Anyway, nickel has a meaning that dime could never have. Quarter makes more sense as something to survive, though it’s not used much anymore, at least it’s math. Sort of, as in a quarter of a dollar.

Dime did enter common American language, though, some time in the last century. The jukebox reference is one such, and I believe that shoe shines once cost a dime, way back. Then there were those “dime a dance” joints, dance halls, so common back, well, back before I was born.

When I was growing up a candy bar was a nickel. A lot of things were. The days of bottles of carbonated beverages costing a nickel had gone, and I funny thing I noticed as a child was that you could still buy a Coke for a dime in an old Coke machine or in a country store, while as one moved closer to the city Cokes and most beverages were fifteen cents.

There’s also the expression, still in use in my adult lifetime, and it may still be, of “nickel and diming” someone (petty charges, surcharges and the like). FWIW: a few years back one of the digital television stations near where I live ran the entire Naked City TV series, starting with the half-hour first season from 1958-59. The first episode dealt with a robbery on the State Island ferry, and its title reflected of the fare, still quite low for those years: The Nickel Ride.

I made nickel phone calls from pay phones in Millington, Tennessee in 1973.

I remember the 1963 movie Move over Darling wherein Doris Day is stranded on an island for five years and is rescued by the Navy just as her husband, James Garner, is having her declared dead so he can remarry. As she’s coming down the gangplank in borrowed dungarees she asks “Say, has one of you got a nickel so I can make a phone call?” One of the sailors comments as he’s digging into a pocket, “Phone calls are a dime now; stamps are a nickel.”

A comedian from Canada many years ago talked about the time he was in England during The War. (another interesting phrase). A large crowd was standing around and he asked what was going on. One person told him 'fallah fallah fallarrie". He says “It took me quite a while to realize some guy had fallen off a truck.”


Pay phones in Canada were a dime as early as I remember… so about 1961. Fortunately, that’s only 9 real cents.

Then we can reminisce about the cost of other things. When I was becoming aware of money and what it did, about 1961 or 1962, Coke had just gone from 10 cents to 12 cents (but the deposit on those classic bottles was 2 cents), chocolate bars were also 10 cents, and the kid’s matinee at the movies on Saturday was a quarter.

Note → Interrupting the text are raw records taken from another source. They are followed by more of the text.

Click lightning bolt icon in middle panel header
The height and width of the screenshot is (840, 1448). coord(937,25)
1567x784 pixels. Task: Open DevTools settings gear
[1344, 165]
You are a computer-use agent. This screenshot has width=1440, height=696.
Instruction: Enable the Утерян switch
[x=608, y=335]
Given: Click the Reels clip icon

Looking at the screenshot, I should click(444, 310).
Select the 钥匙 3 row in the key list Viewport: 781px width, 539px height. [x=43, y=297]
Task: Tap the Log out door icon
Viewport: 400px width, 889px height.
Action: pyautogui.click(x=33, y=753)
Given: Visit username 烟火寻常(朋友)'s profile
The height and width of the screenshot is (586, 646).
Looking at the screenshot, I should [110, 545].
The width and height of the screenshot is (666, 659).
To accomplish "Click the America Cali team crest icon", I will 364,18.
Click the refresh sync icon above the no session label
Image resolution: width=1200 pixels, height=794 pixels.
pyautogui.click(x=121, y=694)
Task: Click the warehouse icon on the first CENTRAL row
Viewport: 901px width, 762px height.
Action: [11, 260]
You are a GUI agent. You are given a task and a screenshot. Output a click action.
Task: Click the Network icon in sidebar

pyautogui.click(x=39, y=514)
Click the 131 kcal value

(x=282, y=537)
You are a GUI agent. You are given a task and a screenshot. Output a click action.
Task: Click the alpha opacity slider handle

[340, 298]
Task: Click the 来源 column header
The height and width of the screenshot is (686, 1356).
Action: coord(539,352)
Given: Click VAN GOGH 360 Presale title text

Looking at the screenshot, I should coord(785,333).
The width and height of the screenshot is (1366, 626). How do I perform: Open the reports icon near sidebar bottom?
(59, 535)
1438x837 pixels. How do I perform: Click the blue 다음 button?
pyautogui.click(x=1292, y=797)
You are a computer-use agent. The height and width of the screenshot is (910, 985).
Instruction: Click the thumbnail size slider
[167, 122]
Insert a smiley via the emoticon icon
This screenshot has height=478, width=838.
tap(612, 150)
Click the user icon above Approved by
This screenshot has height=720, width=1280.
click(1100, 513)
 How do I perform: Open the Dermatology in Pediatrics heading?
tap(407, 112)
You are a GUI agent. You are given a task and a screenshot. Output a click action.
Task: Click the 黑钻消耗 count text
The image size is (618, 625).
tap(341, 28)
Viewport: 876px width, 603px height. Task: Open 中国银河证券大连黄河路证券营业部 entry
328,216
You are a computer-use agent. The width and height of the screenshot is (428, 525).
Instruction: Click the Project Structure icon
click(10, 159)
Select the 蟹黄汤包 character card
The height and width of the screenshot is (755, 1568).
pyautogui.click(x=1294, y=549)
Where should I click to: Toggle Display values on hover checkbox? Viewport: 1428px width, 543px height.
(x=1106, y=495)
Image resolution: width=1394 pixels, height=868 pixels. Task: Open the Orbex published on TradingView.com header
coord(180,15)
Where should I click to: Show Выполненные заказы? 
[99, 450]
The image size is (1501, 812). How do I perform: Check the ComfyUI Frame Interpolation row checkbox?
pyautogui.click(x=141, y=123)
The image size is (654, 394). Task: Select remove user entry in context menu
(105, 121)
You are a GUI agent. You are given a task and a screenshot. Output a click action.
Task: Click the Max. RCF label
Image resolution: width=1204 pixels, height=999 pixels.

I was shocked when the first run of Mutiny on the Bounty cost 65 cents to see.

Sometime about 1966 Coke had a giveaway - peel the cork from under the cap. My brother won a case of coke - those bottles in a 6-pack cardboard carrier. The were almost about to walk out of the store when my dad cleverly said “does that include the bottle deposit?” The clerk decide no, so they drank 6 Cokes right there.